The clause reads as follows: “No officer of this -State, nor of any county, city or town shall receive, directly or indirectly, for salary, fees and perquisites more than five thousand dollars net profits per annum in par funds, and any and all sums in excess of this amount shall be paid into the State, county, city or town treasury as shall hereafter be directed by appropriate legislation.” Sec. 23, art. 19, Constitution.
That the Legislature can render this clause more effective than at present, and prescribe a method of enforcement and punishment for failure to obey it, I readily concede; but that a failure to prescribe a method of enforcement has defeated obedience to this plain constitutional mandate I do not regard as a sound principle of constitutional construction.
An officer of the State takes an oath to support the Constitution ; that Constitution says that he shall not receive for salary, fees or perquisites more than $5,000 net profits per annum in par funds, and that any and all sums in excess of this amount shall be paid into the State treasury.
Because the Legislature has not required monthly, quarterly or annual statements and prescribed punishment for failure to comply with this provision, is the Constitution less binding on the conscience of the officer ? If binding upon him, and he fails to obey it, is the State remediless?
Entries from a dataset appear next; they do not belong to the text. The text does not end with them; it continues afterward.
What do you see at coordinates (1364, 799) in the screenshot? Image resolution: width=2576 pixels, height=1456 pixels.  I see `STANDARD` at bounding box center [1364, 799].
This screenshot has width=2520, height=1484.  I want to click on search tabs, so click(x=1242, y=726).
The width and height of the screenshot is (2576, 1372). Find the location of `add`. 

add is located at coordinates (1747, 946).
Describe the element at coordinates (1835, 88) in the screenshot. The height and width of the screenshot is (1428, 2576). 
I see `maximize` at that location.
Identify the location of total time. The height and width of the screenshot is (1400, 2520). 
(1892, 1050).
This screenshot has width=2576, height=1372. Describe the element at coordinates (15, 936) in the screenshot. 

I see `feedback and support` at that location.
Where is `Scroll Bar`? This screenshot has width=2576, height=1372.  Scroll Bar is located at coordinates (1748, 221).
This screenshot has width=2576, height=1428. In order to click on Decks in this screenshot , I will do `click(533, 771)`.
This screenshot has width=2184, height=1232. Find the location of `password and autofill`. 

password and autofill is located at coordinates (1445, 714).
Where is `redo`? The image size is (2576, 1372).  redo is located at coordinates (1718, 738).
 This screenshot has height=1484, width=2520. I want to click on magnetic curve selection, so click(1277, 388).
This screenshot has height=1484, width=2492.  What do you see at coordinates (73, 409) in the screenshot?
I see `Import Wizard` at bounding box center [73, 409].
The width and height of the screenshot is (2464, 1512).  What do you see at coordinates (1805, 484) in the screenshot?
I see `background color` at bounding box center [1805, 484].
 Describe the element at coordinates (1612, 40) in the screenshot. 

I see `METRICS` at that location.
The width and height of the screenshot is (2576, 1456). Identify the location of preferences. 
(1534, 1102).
Is it unenforceable in a proper suit by proper parties in. a court having jurisdiction to adjust and settle the account? To my mind the answers to these questions are self-evident.
I fail to see the injustice which the majority see of paying this excess into the State treasury, instead of distributing it to the counties where derived. There is less injustice in the State receiving it than the officer retaining it when the Constitution forbids him to do so.
This court in Jones v. Jarman, 34 Ark. 323, approved this statement from Judge Cooley: “A constitutional provision may be said to be self-executing if it supplies a sufficient rule by means of which the right given may be enjoyed and protected or the duty imposed may be enforced; and it is not self-executing when it merely indicates principles, without laying down rules by means of which these principles may be given the force of law.”
The constitutional provision in question lays down no mere abstract principle to be worked out by legislation, but it lays down a very concrete limit to salaries, and prescribes where the excess shall be paid.
The Attorney General, or, on his default, a taxpayer, certainly ought not to be denied the right to enforce this constitutional provision against a State officer who receives more than the legal limit of fees and fails or refuses to turn over to the State'such excess. To the extent of the excess the sum received by him is the State’s money illegally held by him. Why the Attorney General (or in proper case a taxpayer) cannot compel him to pay it over to the State, when the Attorney General or taxpayer could unquestionably prevent a like sum being taken from the State treasury, involves a distinction I fail to see.